99. After describing several of the nations of Further Asia, he says : "Further on is Great Cathay which I take to be the country which was anciently called the Land of the Seres. For the best silk stuffs are still got from them, and the people themselves call such stuffs Serie ;1 the nation getting the name of Seres from a certain town of theirs. I was really given to understand that there is a town in that country which has silver walls and golden battlements.2 The land in question is divided into many provinces, several of which have not yet been subdued by the Mongols, and the sea lies between it and India. Those Cathayans are little fellows, speaking much through the nose, and as is general with all those eastern people their eyes are very narrow. They are first-rate artists in every kind of craft, and their physicians have a thorough knowledge of the virtues of herbs, and an admirable skill in diagnosis by the pulse.3 But they don't examine the urine or know anything on that subject ; this I know from my own observation. There are a great many of these people at Karakorum ; and it has always been their custom that all the sons must follow their father's craft whatever it be. Hence it is that they are obliged to pay so heavy a tribute ; for they pay the Mongols daily 1,500 iascot or cosmi;' the iascot is a piece of

1 This is probably a reference to the Mongol word Sirkek (supra, p. xliv), and R-abruquis thus anticipated Klaproth in tracing an eastern etymology of the term SERICA. I do not know what town he can allude to, but see the Siurhia of Moses the Armenian, and the Saragh of the Singanfu inscription (supra, pp. lxxxiii, xciii).

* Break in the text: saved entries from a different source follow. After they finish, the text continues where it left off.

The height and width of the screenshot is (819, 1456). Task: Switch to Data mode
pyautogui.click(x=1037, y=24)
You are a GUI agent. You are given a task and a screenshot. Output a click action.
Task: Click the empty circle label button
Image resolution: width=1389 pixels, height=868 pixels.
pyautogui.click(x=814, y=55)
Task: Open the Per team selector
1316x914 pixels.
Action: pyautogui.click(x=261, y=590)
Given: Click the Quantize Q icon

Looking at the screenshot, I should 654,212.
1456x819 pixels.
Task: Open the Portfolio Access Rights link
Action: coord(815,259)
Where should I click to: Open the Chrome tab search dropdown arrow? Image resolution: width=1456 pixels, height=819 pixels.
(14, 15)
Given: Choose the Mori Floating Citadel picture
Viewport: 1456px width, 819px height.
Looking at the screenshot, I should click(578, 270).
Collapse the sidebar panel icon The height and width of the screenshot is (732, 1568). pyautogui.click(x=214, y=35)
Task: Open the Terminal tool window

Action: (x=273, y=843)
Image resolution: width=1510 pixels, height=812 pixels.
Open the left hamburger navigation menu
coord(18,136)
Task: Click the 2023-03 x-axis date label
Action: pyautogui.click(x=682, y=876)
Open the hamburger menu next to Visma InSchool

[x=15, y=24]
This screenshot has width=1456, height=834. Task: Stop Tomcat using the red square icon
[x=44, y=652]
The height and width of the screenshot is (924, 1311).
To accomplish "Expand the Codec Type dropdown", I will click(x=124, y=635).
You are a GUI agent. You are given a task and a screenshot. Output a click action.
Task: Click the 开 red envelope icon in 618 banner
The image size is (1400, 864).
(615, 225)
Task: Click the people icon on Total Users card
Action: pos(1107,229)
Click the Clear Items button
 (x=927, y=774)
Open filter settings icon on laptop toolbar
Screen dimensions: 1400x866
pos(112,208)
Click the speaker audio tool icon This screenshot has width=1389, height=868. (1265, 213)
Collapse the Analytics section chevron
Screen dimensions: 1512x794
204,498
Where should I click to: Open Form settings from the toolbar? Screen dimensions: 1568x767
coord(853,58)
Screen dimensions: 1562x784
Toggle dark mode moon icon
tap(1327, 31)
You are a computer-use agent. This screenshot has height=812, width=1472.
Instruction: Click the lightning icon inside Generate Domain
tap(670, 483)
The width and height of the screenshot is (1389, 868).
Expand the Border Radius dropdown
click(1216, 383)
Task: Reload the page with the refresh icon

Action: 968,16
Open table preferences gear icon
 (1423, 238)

2 Martini alludes to a popular Chinese saying about the golden walls of Singanfu (Atlas Sinensis). And these passages are remarkable with reference to the remark of Ptolemy about the metropolis Thince, that there was no truth in the stories of its brazen walls.

3 Martini speaks of the great skill of the physicians in diagnosis by the pulse, and Duhalde is very prolix on that matter.

4 I do not know what the word iascot is; but cosmi is possibly intended for the same word as the sommi of Pegolotti (infra, p. 288), though the value here assigned would be about ten times that of the sommo, taking the mark as 3 of a pound.